Naradaily-Di balik megahnya bangunan Bandara Internasional Kertajati, tersimpan cerita getir tentang perencanaan yang gagal dan ambisi pembangunan yang kehilangan pijakan. Bandara yang semula digadang-gadang menjadi kebanggaan Jawa Barat kini justru menjadi simbol ketimpangan arah pembangunan nasional.
Suara kritis datang dari Didi Irawadi Syamsuddin, mantan anggota DPR RI dari Jawa Barat periode 2009–2024. Dengan nada kecewa, Didi menilai Kertajati bukan sekadar proyek infrastruktur yang gagal secara teknis, tetapi juga cerminan kegagalan visi kebijakan publik yang berpihak pada rakyat.
“Sebagai wakil rakyat dari Jawa Barat, saya merasa prihatin dan kecewa melihat Bandara Kertajati yang kini menjadi simbol gagalnya perencanaan strategis pemerintah pusat. Proyek yang seharusnya membawa manfaat ekonomi bagi warga Jabar justru berubah menjadi beban fiskal dan kebijakan yang tak berpijak pada realitas,” ungkap Didi dalam pesan singkatnya, Jumat (31/10/2025).
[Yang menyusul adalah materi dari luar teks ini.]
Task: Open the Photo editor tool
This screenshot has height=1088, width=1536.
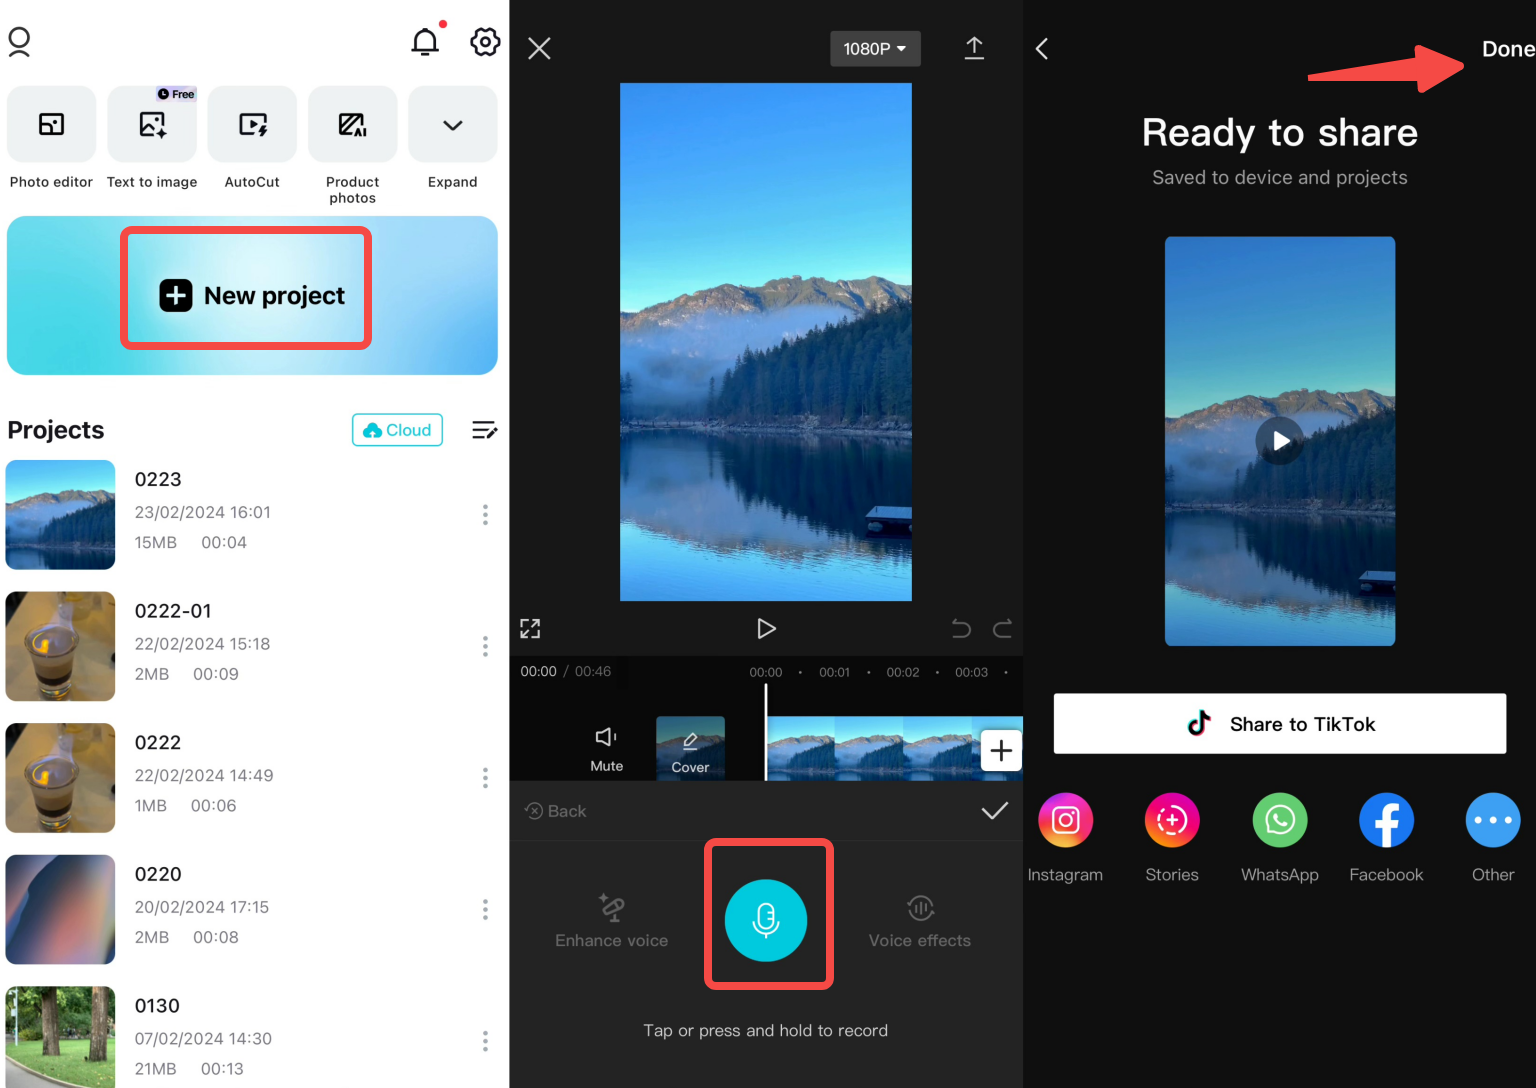Action: [x=51, y=124]
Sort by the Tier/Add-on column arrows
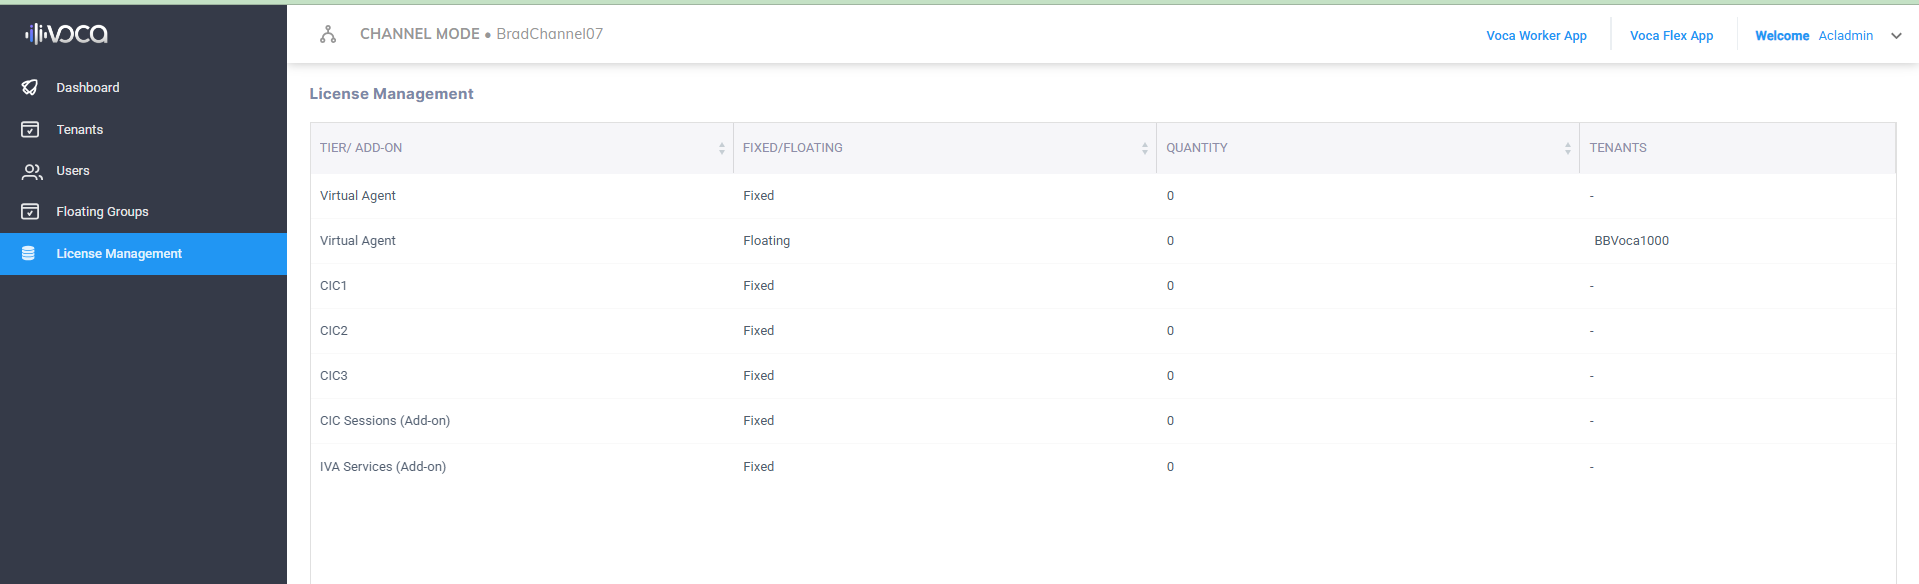 pyautogui.click(x=721, y=148)
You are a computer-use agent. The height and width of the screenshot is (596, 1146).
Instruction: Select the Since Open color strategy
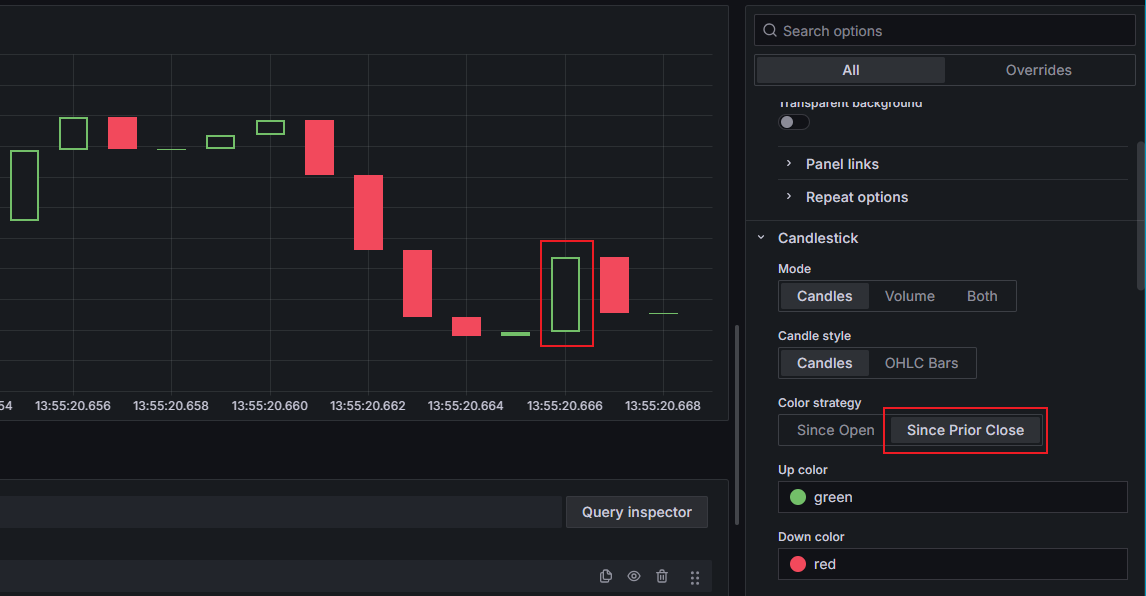point(835,430)
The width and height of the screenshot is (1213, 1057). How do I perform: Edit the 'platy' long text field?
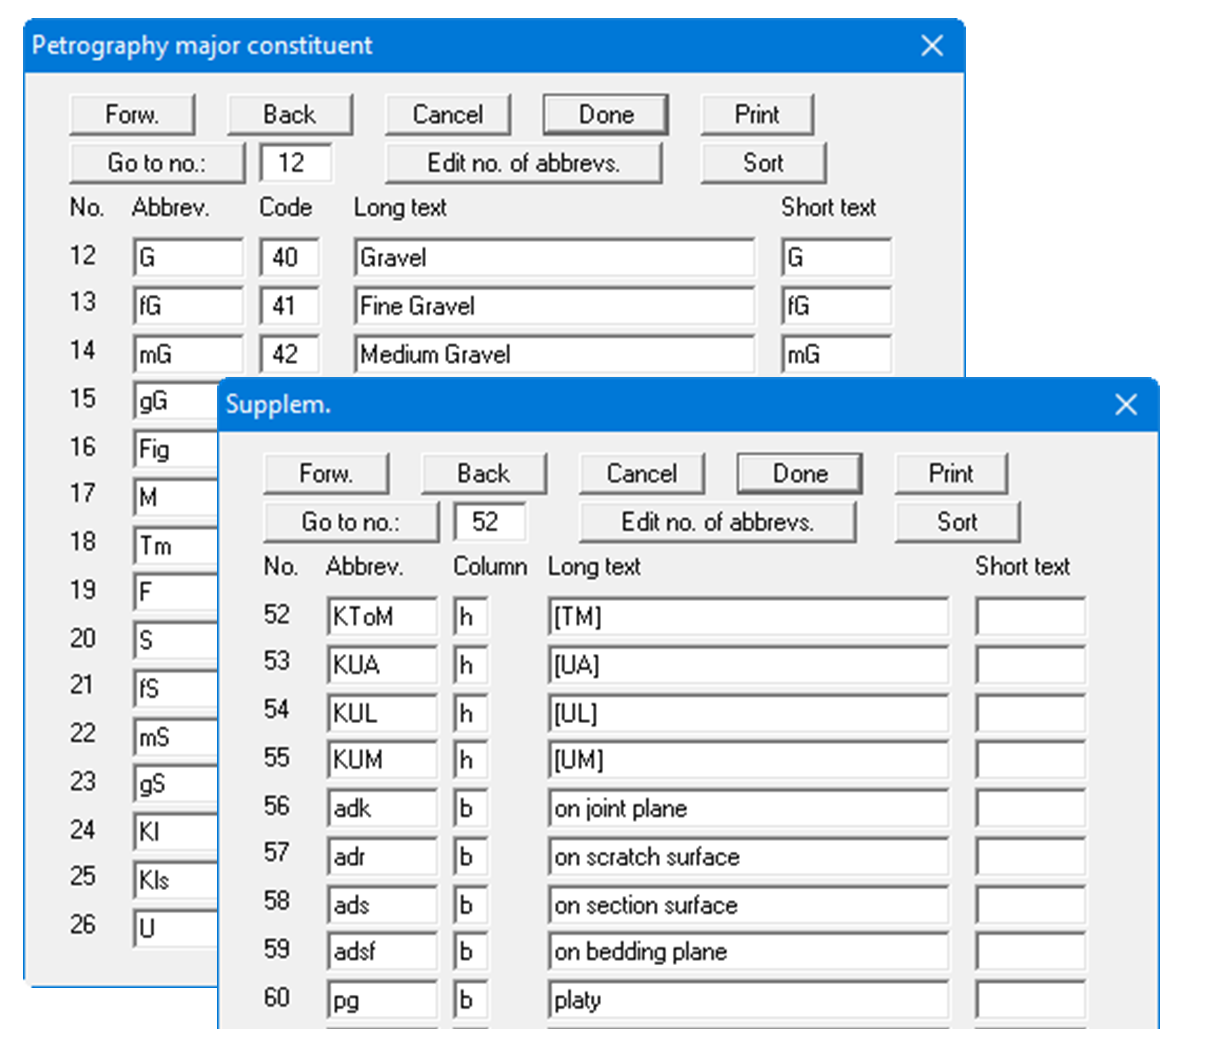point(747,1000)
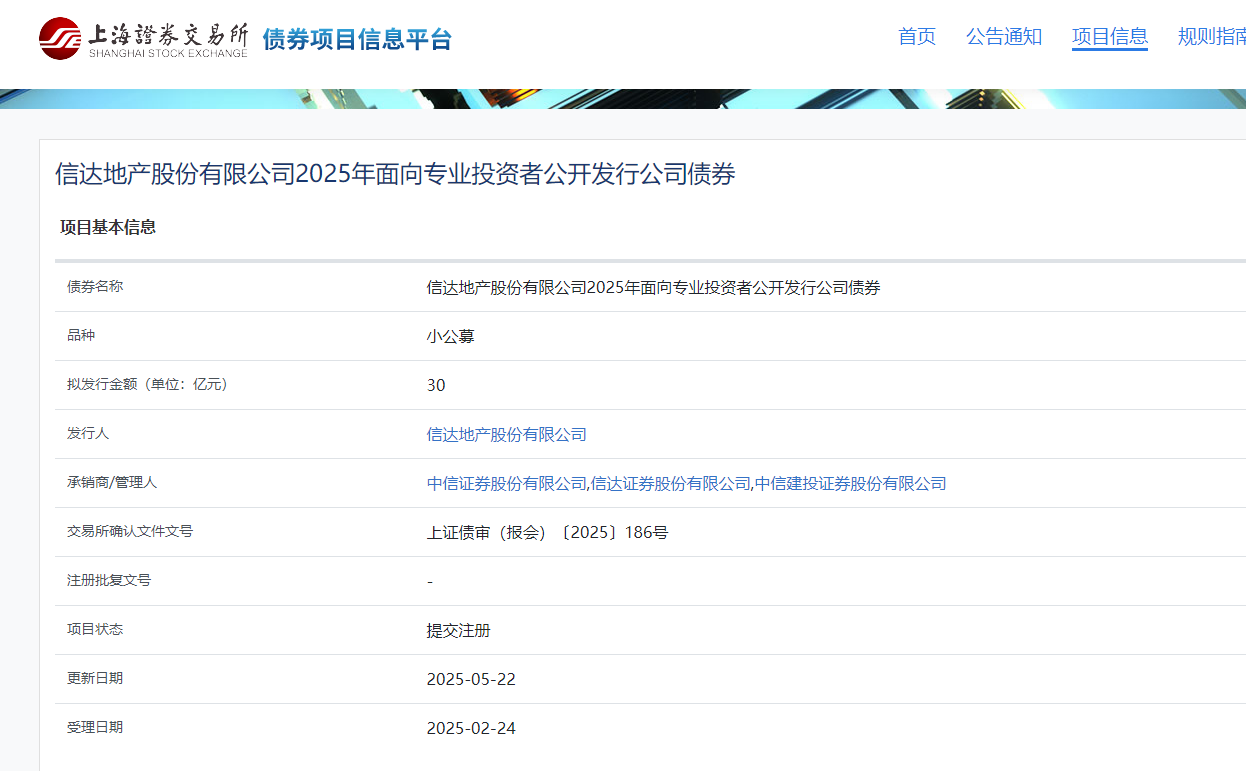Click the large bond project page heading
1246x771 pixels.
(395, 174)
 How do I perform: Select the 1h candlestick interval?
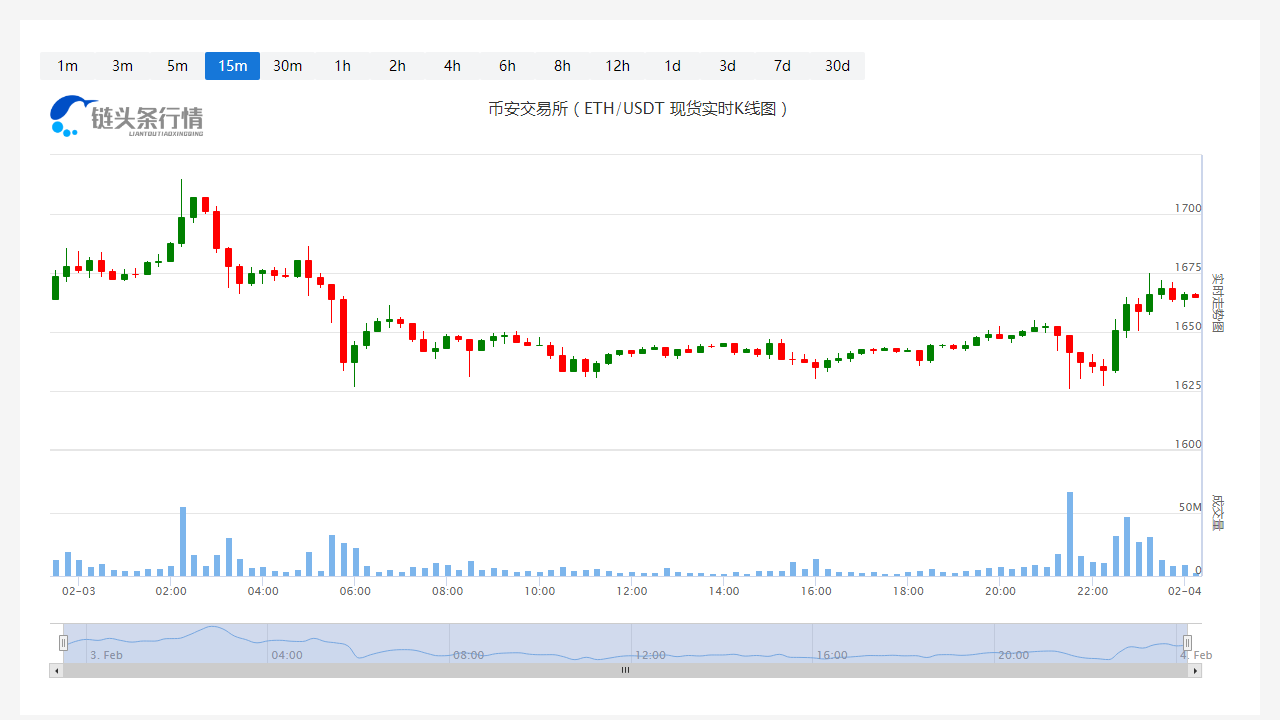pyautogui.click(x=342, y=66)
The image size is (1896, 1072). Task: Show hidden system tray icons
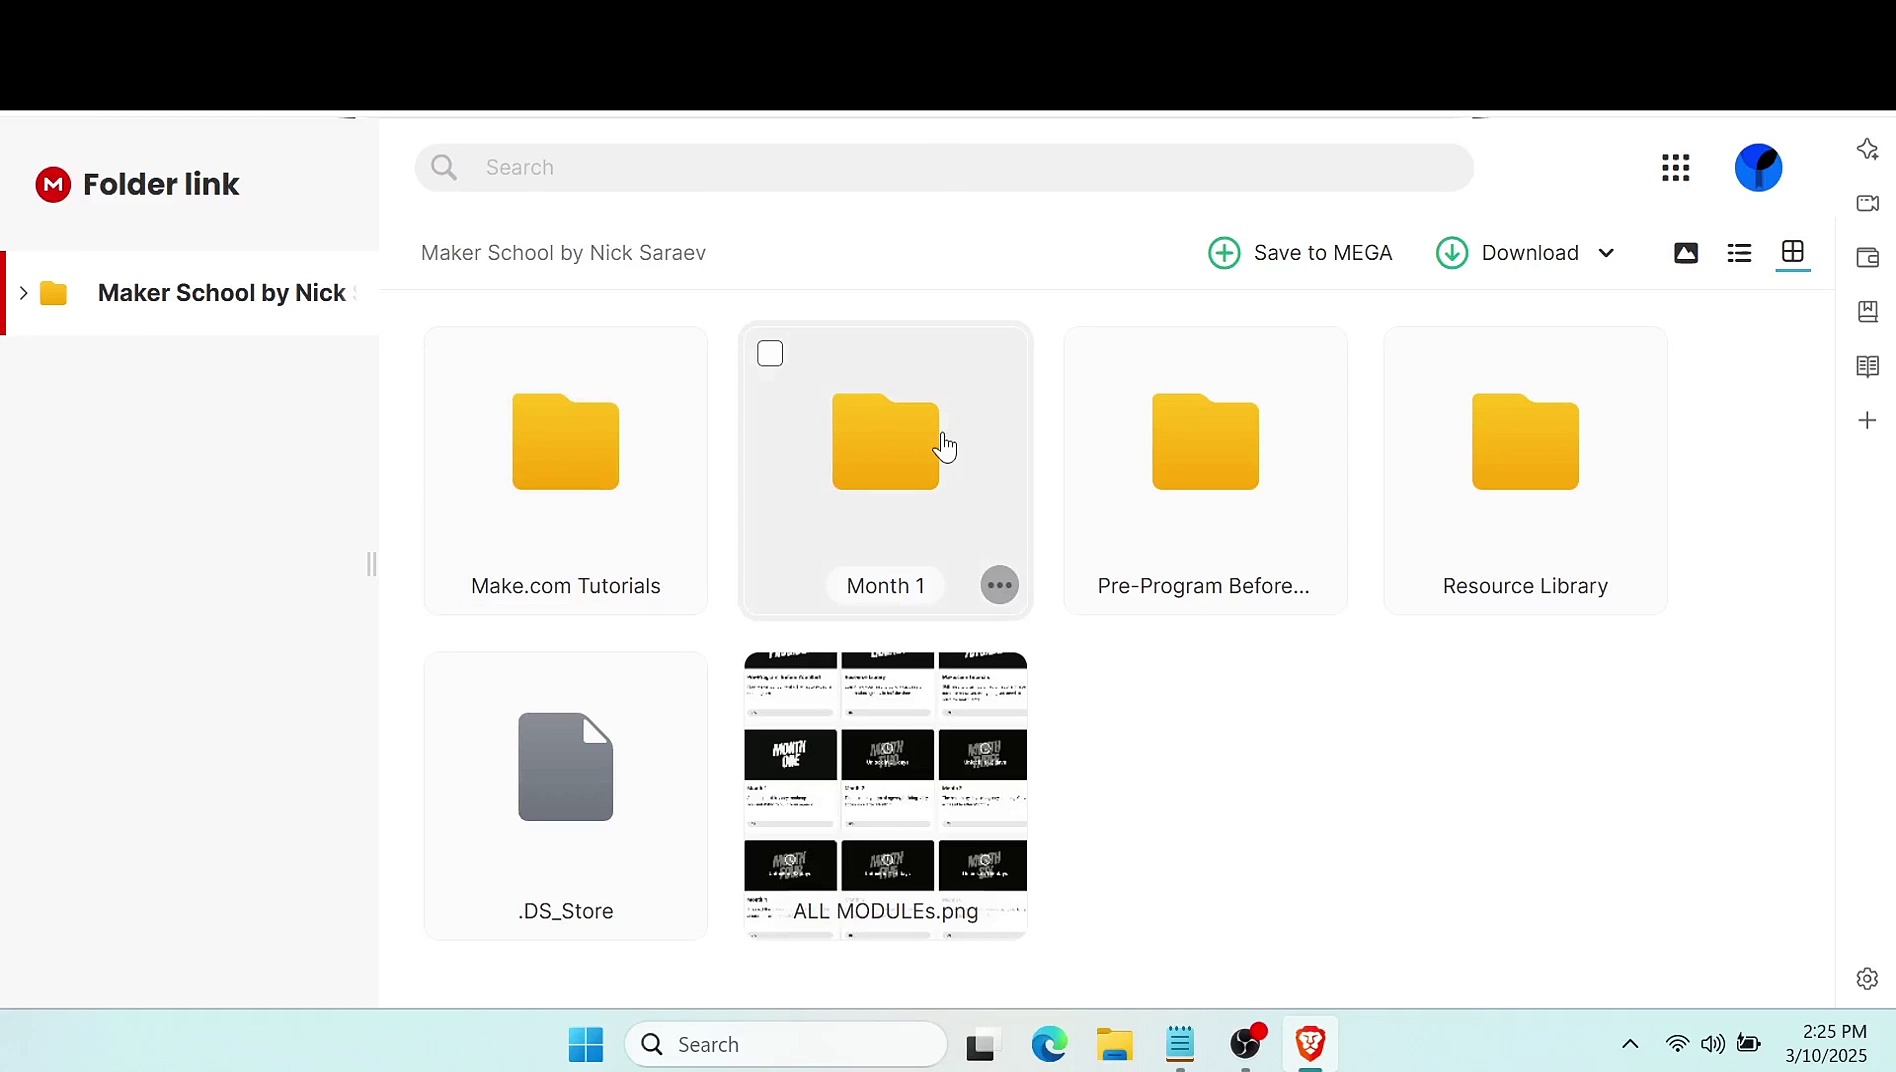click(1630, 1044)
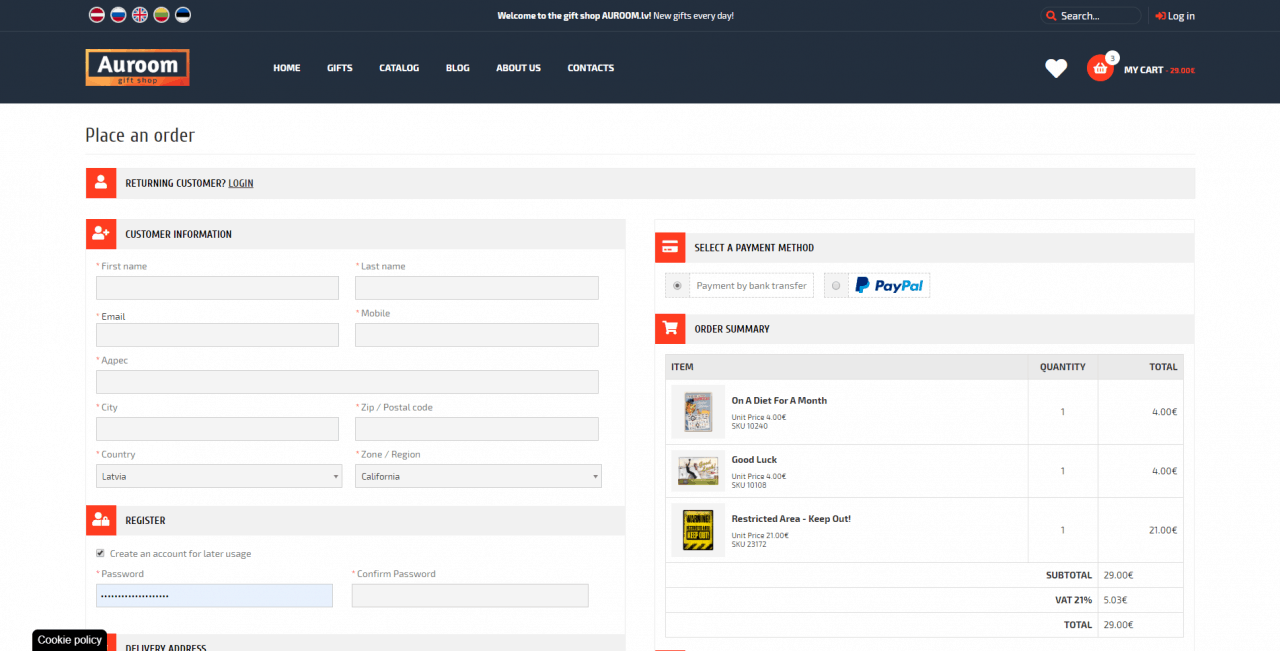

Bandara Kertajati dibangun dengan harapan besar menjadi pintu gerbang ekonomi baru bagi wilayah timur Jawa Barat. Namun, harapan itu tak seindah kenyataan. Sejak diresmikan, jumlah penerbangan minim, penumpang sepi, dan aktivitas ekonomi di sekitar kawasan tak kunjung menggeliat.
Menurut Didi, situasi ini bukan tanpa peringatan. Ia mengingatkan bahwa di era Presiden Susilo Bambang Yudhoyono (SBY), proyek ini pernah dihentikan karena hasil feasibility study menunjukkan tidak layak untuk dilanjutkan. Namun, kebijakan berubah di masa pemerintahan Presiden Joko Widodo.
“Di era Presiden Jokowi, logika perencanaan tergantikan oleh logika ambisi. Kertajati dibangun megah dengan dana triliunan, sebagian dari utang negara, namun kini sepi penumpang dan minim penerbangan. Bandara yang seharusnya menjadi kebanggaan justru menjadi monumen kegagalan dan pemborosan,” tegasnya.
Didi juga menyoroti kebijakan pemerintah pusat yang menyerahkan beban operasional bandara kepada Pemerintah Daerah Jawa Barat ketika hasilnya jauh dari harapan. Ia menyebut langkah itu sebagai kebijakan yang tidak adil dan merugikan rakyat.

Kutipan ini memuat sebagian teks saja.